_Records for this task_
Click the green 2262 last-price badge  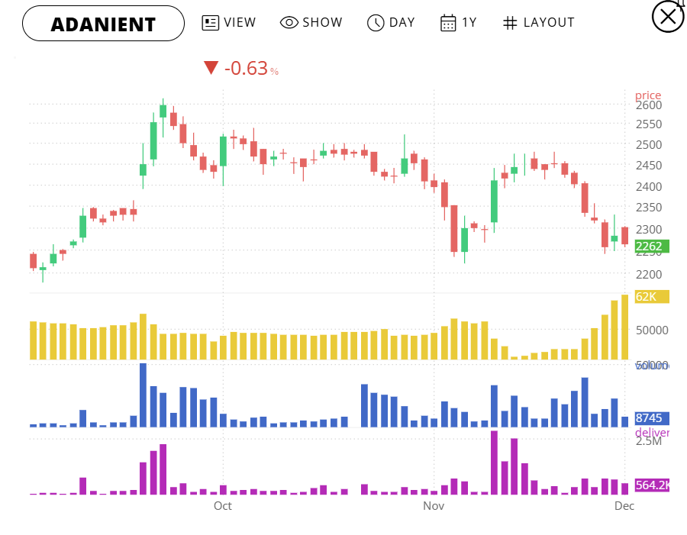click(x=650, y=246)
==
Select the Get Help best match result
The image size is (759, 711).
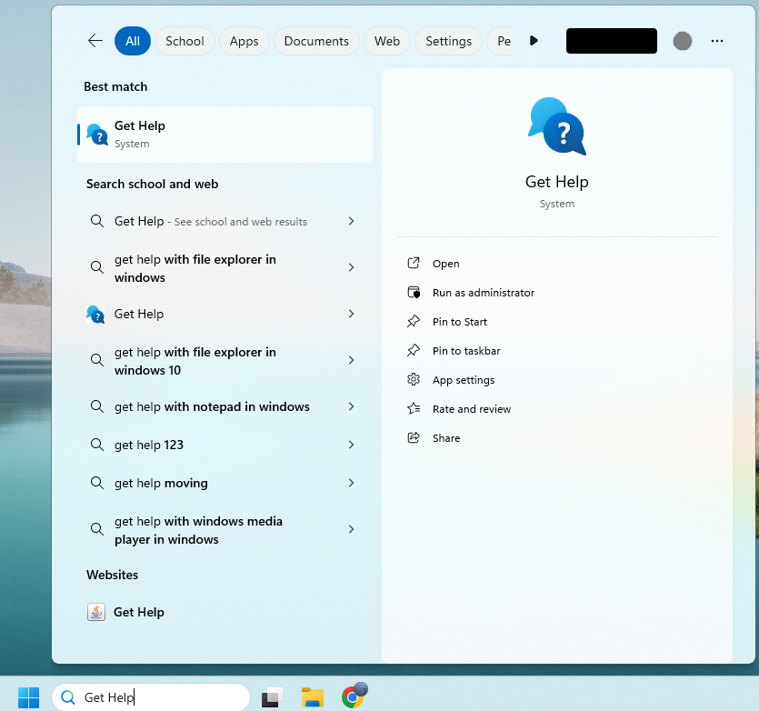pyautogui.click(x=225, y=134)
---
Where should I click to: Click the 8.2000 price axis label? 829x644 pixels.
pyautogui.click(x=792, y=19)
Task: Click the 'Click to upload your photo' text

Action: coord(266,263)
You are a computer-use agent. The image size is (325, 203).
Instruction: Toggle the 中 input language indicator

_Your objective_
Of the entries listed above, reproduce only the lines starting at the line containing "You are a computer-use" and ending at the line containing "Instruction: Toggle the". Include both, exactly as they stand.

_Answer for this exercise_
You are a computer-use agent. The image size is (325, 203).
Instruction: Toggle the 中 input language indicator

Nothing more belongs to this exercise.